AUFGABE 1. Prüfen Sie anhand des Forenbeitrags zum Rowspan-Problem, ob die Aussagen (a), (b) und (c) zutreffen: (a) Für die gewünschte Tabelle muss mit colspan und rowspan gearbeitet werden. (b) Die Hintergrundbilder wurden mit JavaScript in die Zellen eingebunden. (c) Der Beitrag wurde am 4. Mai 2010 verfasst. Antworten Sie jeweils mit Ja oder Nein und zitieren Sie die entscheidenden Worte des Textes wörtlich.
AUFGABE 2. Greifen Sie den Forenbeitrag über das Rowspan-Zellengrößenproblem auf und führen Sie ihn im Anschluss an seinen letzten Satz weiter.

EXTRAHIERTER TEXT.
<<<<

# Rowspan Zellengrößenproblem



## bauchinj (4. Mai 2010)

Hallo!

Mein Problem bezieht sich auf  Tabellen. versuche mal aufzuzeichnen, wie meine Tabelle in etwa aussehen soll:


_________________________________________________________________________________
|________________________________________________________________________________|
|#########|######################################|################################|
|#########|######################################|################################|
|#########|######################################|################################|
|#########|######################################|################################|
|#########|######################################|################################|
|#########|######################################|################################|
|#########|______________________________________|################################|
|#########|############################|#########|################################|
|#########|############################|#########|################################|
|#########|############################|#########|################################|
|#########|############################|#########|################################|
|#########|############################|#########|################################|
|#########|############################|#########|################################|
|#########|############################|#########|################################|
|#########|############1###############|####2####|################################|
|_________|############################|#########|################################|
|#########|############################|#########|################################|
|#########|############################|#########|################################|
|#########|############################|#########|################################|
|###3#####|############################|#########|################################|
|#########|############################|#########|################################|
|#########|############################|#########|################################|
|#########|############################|#########|################################|
|#########|############################|#########|________________________________|
|#########|############################|#########|################################|
|#########|############################|#########|################################|
|#########|############################|#########|################################|
|#########|############################|#########|################################|
|#########|############################|#########|###############4################|
|#########|############################|#########|################################|
|#########|############################|#########|################################|
|#########|############################|#########|################################|
__________|___________________________|_________|_________________________________|
|________________________________________________________________________________|
|

Wie man sieht, muss man hier mit colspan und rowspan arbeiten. Mittels css hab in nun in jede dieser Zellen erfolgreich Hintergrundbilder eingebunden (height: xxxpx; width: yyypx; )

>>>>

GESPEICHERTE DATEN.
<<<<

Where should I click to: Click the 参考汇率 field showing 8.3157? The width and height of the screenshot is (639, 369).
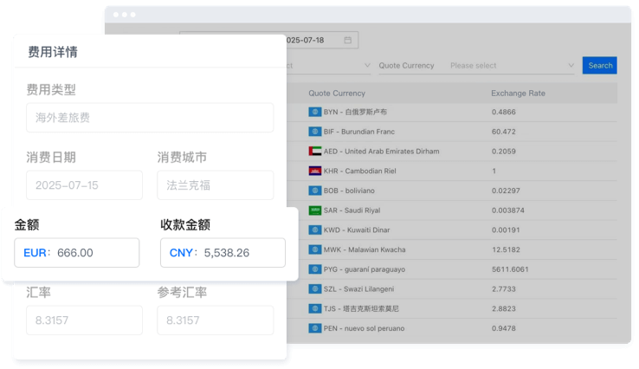pyautogui.click(x=215, y=320)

>>>>

ANTWORT 1.
(a) Ja: „Wie man sieht, muss man hier mit colspan und rowspan arbeiten.“
(b) Nein: „Mittels css hab in nun in jede dieser Zellen erfolgreich Hintergrundbilder eingebunden“
(c) Ja: „bauchinj (4. Mai 2010)“

ANTWORT 2.
Die Zellen 1-4 haben keine fixe Größe, deren Hintergundbild ist 1px hoch und wird in der y-Richtung wiederholt. Alle anderen Zellen sind in der Höhe definiert. Wie kann es nun sein, dass die Zelle "4" nun plötzlich (in der Zelle 1 ist Inhalt) um X px nach unten geschoben wird (Zelle über 4 wird verlängert)? Vermute es hat etwas mit rowspan zu tun, ev. darf ich nicht die Zellenhöhen eintragen?, hab schon relativ viel in diese Richtung ausprobiert, aber komm einfach nicht weiter, vielleicht hat von euch jemand ne Idee?!


Danke für eure Hilfe!


----------



## Maik (4. Mai 2010)

Hi,

bist du bitte so gut, und postest einen Link zu der Seite, damit wir die Tabelle inkl. der eingebundenen Hintergrundbilder betrachten können?

Aus deiner (leicht verschobenen) "Skizze" heraus lässt sich deine Frage nämlich nicht beantworten.

mfg Maik


----------



## bauchinj (4. Mai 2010)

Hallo, hab mich bemüht, die Skizze etwas zurecht zu rücken.....

Leider kann ich keinen Link posten, da dies local programmiert ist und ich keinen Webspace habe!


----------



## Maik (4. Mai 2010)

Wenn du über keinen Webspace verfügst, postest du eben alternativ den HTML- und CSS-Code, denn deine "Skizze" gibt zu der Ursache keinen Aufschluß preis.

mfg Maik


----------



## bauchinj (4. Mai 2010)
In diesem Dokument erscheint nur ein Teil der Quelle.